Problem details » Where does the word "agent" occur in the data below? Copy each line that holds it.

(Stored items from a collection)

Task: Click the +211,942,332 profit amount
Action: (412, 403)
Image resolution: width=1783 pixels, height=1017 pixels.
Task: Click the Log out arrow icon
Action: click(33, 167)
* * *
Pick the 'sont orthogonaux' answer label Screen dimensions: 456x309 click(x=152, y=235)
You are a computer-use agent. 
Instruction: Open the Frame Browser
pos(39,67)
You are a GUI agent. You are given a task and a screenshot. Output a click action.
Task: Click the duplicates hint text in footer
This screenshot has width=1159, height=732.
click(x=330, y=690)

Answer space »
You are a computer-use agent. 
You are a GUI agent. You are given a task and a screenshot. Output a click action.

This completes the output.